The lack of red flags matched with their zealous signature collection makes it look like North Dakota could be one of the next states to go green. Like Oklahoma before it, the state may be in deep red republican country, but cannabis legalization is a bipartisan issue and as reported by The Washington Post, supporters of the measure hope that criminal justice reform will be the winning talking point.
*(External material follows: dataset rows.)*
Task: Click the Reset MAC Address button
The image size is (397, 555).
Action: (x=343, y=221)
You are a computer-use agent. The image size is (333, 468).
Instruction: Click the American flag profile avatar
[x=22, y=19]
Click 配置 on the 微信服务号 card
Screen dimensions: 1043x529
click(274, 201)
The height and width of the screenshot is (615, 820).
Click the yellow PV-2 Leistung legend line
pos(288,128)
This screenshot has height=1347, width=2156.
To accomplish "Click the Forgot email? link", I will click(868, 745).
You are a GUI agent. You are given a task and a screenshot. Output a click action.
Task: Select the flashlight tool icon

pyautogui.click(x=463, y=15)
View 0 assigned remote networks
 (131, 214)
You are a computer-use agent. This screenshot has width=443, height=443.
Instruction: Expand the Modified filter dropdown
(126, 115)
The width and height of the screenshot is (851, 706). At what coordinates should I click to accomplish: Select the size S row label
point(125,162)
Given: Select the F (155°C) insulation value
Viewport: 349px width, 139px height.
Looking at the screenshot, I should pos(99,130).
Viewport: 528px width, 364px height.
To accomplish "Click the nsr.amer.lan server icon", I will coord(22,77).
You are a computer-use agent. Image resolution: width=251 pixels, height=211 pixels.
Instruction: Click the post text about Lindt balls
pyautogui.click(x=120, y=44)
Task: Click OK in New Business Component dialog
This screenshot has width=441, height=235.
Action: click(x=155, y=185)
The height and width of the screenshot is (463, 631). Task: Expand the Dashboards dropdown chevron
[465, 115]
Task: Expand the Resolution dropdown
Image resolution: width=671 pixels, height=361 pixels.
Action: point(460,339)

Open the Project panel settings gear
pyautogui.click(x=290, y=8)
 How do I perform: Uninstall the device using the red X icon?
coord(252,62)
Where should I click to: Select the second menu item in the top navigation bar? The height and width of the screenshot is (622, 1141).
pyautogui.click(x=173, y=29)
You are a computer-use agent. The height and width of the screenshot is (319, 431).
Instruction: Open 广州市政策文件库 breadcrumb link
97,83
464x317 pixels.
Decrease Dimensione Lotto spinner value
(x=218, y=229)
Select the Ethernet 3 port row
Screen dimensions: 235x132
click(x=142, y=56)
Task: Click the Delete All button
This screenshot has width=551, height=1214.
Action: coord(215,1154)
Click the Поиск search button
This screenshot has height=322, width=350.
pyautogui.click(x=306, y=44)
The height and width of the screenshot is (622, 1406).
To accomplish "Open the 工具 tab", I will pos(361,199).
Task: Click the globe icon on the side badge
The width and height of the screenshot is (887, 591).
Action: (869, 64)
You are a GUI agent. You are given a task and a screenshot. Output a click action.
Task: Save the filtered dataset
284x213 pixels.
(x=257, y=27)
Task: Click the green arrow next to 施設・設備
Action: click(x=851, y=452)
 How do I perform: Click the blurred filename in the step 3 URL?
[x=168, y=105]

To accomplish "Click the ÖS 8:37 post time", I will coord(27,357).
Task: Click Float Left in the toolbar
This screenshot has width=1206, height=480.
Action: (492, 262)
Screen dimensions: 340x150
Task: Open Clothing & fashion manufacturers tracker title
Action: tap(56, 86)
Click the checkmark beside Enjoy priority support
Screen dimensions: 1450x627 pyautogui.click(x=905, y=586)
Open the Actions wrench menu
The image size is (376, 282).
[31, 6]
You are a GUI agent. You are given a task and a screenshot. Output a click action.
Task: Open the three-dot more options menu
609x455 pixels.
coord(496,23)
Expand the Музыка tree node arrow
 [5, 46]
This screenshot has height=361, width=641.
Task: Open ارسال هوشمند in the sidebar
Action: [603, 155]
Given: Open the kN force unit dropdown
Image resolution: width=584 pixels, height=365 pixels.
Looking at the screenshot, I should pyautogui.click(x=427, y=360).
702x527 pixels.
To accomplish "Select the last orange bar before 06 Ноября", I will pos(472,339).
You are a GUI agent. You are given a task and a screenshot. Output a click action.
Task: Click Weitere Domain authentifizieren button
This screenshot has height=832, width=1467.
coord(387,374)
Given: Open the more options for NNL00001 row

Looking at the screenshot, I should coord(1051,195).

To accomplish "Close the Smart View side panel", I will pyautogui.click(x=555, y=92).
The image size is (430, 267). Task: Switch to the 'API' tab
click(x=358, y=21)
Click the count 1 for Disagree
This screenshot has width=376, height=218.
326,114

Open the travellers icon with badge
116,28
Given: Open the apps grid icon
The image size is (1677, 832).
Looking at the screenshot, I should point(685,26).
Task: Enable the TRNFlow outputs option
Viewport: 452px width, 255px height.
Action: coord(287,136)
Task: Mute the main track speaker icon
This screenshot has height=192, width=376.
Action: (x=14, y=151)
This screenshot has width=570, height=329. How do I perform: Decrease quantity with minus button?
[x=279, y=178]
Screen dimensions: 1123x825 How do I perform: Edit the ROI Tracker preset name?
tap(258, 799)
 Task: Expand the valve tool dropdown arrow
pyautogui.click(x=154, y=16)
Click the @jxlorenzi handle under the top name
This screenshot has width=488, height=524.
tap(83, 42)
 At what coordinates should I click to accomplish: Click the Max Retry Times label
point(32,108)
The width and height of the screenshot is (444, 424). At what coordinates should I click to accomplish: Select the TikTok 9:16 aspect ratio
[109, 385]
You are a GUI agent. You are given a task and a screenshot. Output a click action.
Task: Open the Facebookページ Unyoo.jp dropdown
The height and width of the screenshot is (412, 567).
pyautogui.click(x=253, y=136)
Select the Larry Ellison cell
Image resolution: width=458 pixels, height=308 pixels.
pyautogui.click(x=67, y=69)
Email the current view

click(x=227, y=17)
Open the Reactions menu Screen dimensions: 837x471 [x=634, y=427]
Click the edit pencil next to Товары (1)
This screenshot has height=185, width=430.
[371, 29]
And political leanings aside, the measure itself is wide open for legislation and regulation. One of the most solid points within it is its expungement process. It calls for the state to examine current cases that would not be applicable under the new law and for the release for those who qualify. After their release, the state would have 30 days to expunge their records. This would be life-changing for a number of non-violent pot offenders who want to go back to school or obtain employment.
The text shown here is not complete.